Caroline Jones, an early learning principal in OUSD, agrees. “The partnership with NTC pushes my own thinking,” she said. “They are excellent thought partners. When conversations with staff about how we look at equity are difficult, NTC has helped us make them approachable, accessible, meaningful, and relevant. Instead of tiptoeing into them, we’re pushing ourselves into more courageous spaces, and having those conversations in a way that’s thoughtful and has positive outcomes with kids and families. NTC has helped us do deeper-level thinking in an ongoing way.”

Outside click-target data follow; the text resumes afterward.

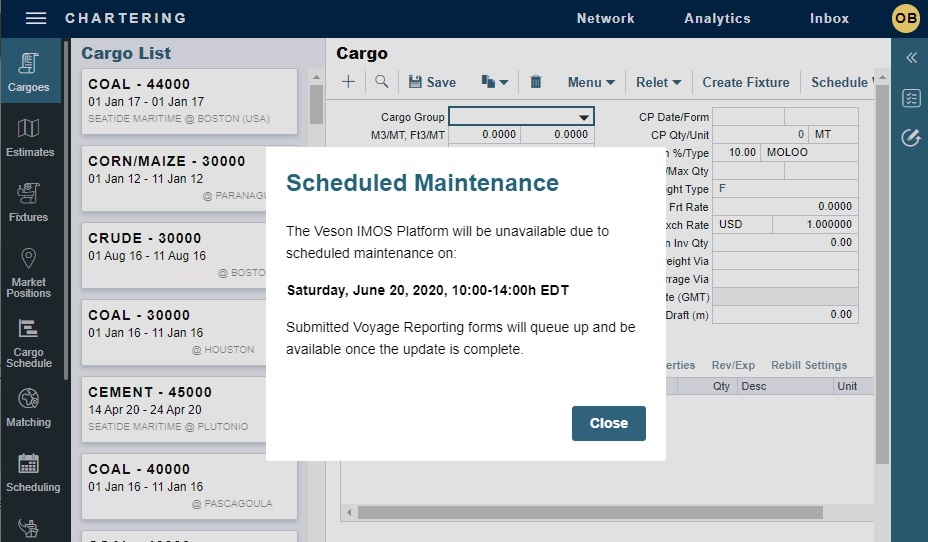Go to Fixtures in the sidebar
Screen dimensions: 928x542
29,202
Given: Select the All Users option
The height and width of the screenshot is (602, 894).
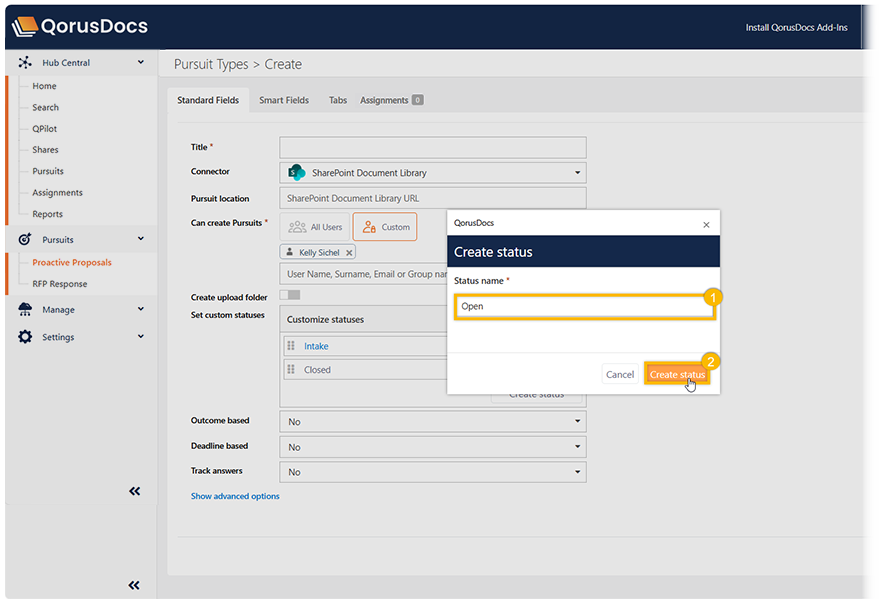Looking at the screenshot, I should click(x=317, y=227).
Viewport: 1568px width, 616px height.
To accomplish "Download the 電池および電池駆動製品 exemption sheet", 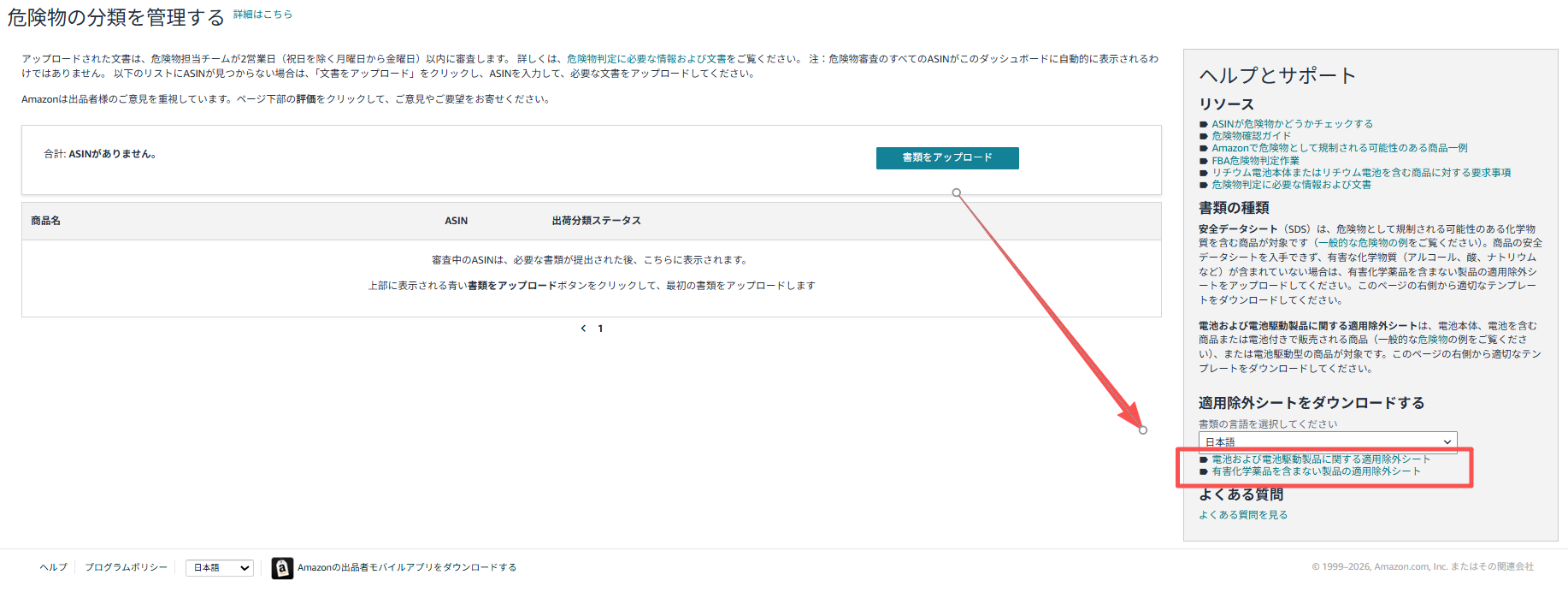I will click(1320, 459).
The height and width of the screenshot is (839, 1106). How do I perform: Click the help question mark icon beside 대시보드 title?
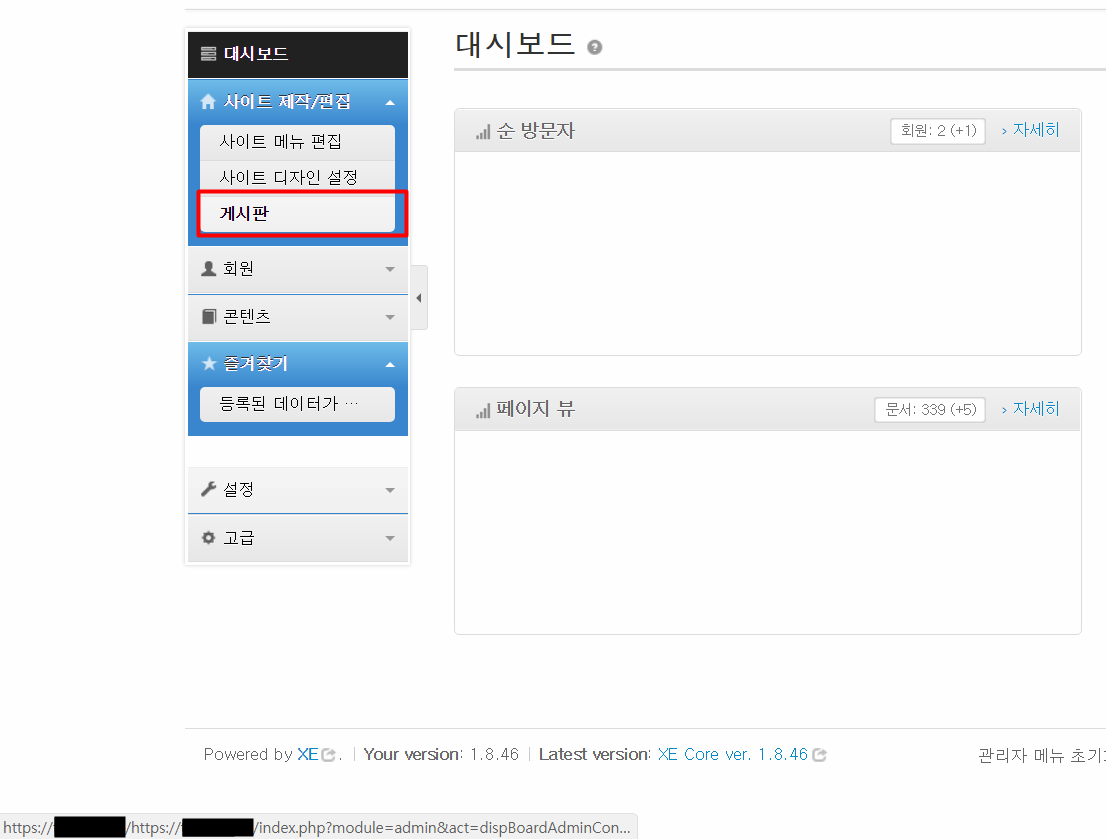click(595, 47)
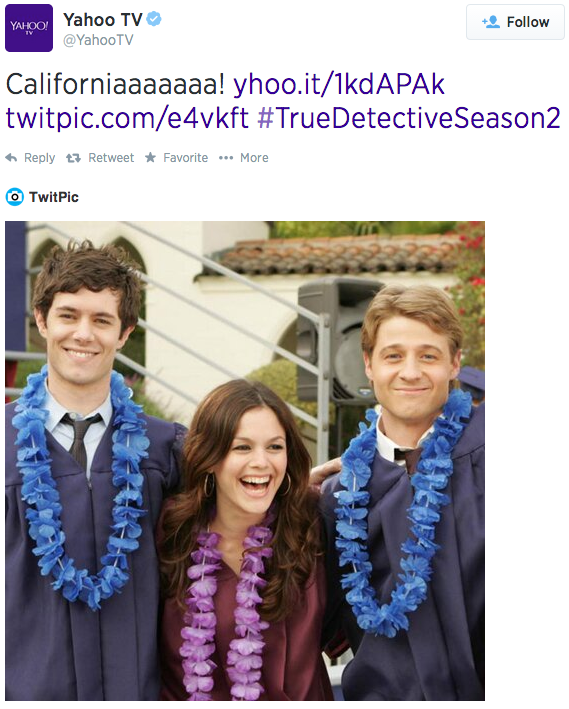Click the @YahooTV handle
Screen dimensions: 569x709
98,40
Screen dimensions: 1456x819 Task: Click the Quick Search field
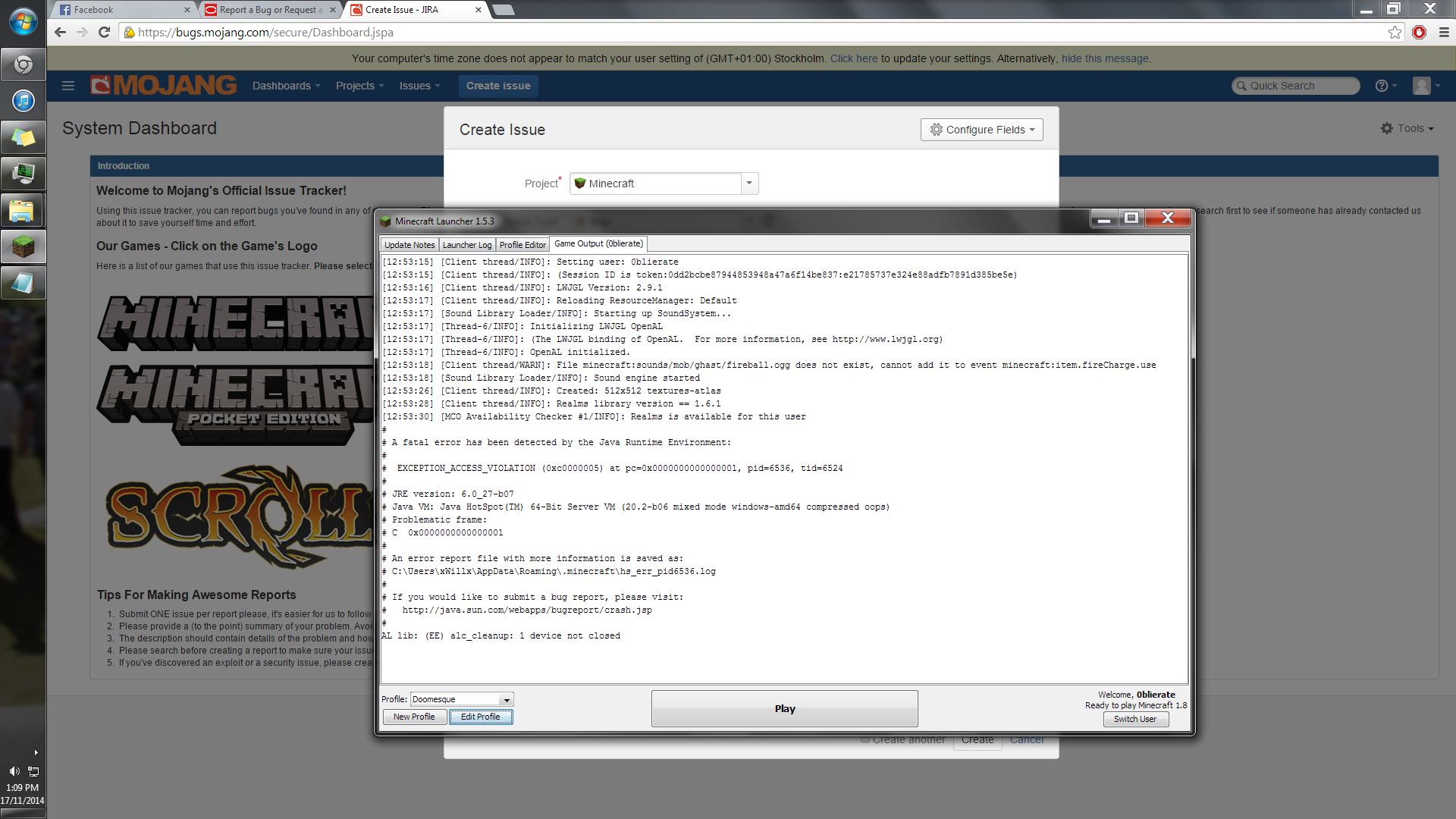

And that deeper-level thinking has allowed school leaders to act as empowerment partners to their educators. Rather than dictating solutions, Lorena Alcayaga, program director of Family Connections in Menlo Park, California, sees NTC’s approach as effectively building ownership within teachers. “They learn how to mentor and coach each other, how to use the data and observations to work independently in their classrooms and facilitate learning not only with the kids but with their parents.”

“I wanted to help other educators have that same confidence…”


Teachers and coaches feel that sense of empowerment as it spreads holistically, an integral part of a culture built on inquiry and an asset-mindset. For Brittney Bylund Rodriguez, transitional kindergarten teacher for Alum Rock Union School District, the experience of NTC’s capacity-building coaching did more than build her confidence as she transitioned to teaching transitional kindergarten. It pushed her to become a coach too, providing others with the same level of care and attention that actively disrupts inequities in practice. “Having a strength-based approach where my coach was reflecting back to me all the things that I was doing well, instead of thinking about all the things I was lacking in, really helped me as an educator,” said Brittney. “And that carried over into my becoming a coach. I wanted to help other educators have that same confidence that I gained from working with a coach.”

And that’s where NTC’s approach with its coaching model has had a transformative effect —  the coach acts as a listener, not a teller. At Oakland’s Brookfield Village Elementary, Pre-K teacher and coach Judy Lee uses three key coaching stances — instructional, collaborative, and facilitative — in her partnerships with teachers. “Before NTC I was definitely instructional,” said Lee. “[I’d say:] ‘Let me tell you how it’s done. You’ve got a problem? Let me fix it for you. This is what you need.’ I’m really learning that it’s not about me solving their problems. It’s about me having reflective data and guidance that will steer their thinking so that they can think for themselves, so that I become a thinking partner.”